── INPUT RECORDS

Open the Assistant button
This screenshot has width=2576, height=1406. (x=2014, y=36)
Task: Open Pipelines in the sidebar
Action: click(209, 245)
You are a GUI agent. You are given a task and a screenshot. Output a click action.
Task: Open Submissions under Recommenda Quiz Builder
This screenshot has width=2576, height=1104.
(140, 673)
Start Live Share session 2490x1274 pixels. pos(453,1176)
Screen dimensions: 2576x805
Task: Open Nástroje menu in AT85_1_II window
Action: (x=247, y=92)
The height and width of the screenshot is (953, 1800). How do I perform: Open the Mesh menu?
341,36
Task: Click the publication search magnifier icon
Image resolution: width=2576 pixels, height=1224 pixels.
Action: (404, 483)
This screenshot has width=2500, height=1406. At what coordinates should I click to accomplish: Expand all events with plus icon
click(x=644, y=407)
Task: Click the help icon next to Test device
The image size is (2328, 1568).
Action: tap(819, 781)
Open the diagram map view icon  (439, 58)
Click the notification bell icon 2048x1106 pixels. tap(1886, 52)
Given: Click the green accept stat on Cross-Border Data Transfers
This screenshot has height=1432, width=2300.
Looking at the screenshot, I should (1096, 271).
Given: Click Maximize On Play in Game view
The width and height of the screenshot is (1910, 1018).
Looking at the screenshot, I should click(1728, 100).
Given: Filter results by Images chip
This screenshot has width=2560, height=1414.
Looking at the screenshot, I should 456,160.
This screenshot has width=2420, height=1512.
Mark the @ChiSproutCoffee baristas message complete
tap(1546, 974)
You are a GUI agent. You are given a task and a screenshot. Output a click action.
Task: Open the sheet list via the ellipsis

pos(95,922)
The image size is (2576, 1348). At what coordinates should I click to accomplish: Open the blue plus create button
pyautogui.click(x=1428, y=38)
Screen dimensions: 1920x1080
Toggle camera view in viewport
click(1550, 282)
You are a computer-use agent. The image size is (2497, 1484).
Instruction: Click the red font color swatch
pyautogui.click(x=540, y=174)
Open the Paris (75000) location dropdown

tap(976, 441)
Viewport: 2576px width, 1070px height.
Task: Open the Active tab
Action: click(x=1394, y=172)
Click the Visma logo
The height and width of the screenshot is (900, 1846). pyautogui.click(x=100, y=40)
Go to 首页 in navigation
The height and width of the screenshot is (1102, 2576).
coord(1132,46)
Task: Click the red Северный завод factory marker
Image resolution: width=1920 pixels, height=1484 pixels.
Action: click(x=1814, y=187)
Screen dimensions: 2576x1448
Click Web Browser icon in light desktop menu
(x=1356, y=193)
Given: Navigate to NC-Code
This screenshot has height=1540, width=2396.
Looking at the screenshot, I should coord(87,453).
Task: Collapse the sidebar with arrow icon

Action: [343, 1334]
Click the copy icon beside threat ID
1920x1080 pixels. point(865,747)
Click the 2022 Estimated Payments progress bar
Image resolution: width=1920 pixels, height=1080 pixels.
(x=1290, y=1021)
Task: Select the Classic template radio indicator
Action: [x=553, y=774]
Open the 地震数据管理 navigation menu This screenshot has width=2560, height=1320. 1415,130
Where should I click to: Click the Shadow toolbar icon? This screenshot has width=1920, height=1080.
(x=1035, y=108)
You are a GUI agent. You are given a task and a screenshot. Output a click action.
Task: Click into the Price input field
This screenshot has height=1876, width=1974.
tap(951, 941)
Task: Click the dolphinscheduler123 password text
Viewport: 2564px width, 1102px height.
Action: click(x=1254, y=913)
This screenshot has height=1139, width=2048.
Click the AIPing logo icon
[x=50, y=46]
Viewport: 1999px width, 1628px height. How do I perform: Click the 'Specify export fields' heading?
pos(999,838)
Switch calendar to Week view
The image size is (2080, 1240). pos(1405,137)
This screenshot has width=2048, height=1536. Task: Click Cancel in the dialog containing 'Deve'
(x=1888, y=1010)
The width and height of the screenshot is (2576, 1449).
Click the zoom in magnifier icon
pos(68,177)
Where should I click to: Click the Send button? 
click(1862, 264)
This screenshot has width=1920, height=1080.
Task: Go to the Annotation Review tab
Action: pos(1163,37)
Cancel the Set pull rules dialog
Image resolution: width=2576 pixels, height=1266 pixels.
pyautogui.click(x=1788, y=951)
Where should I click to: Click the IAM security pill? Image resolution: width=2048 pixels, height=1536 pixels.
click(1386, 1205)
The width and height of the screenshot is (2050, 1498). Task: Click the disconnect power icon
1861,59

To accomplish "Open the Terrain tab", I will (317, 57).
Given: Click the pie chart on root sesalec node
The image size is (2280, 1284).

────

• DIRECTIONS FOR THIS TASK: Wherever a line in the data above holds "navigation", copy that line.

• OUTPUT BELOW:
Go to 首页 in navigation
Open the 地震数据管理 navigation menu This screenshot has width=2560, height=1320. 1415,130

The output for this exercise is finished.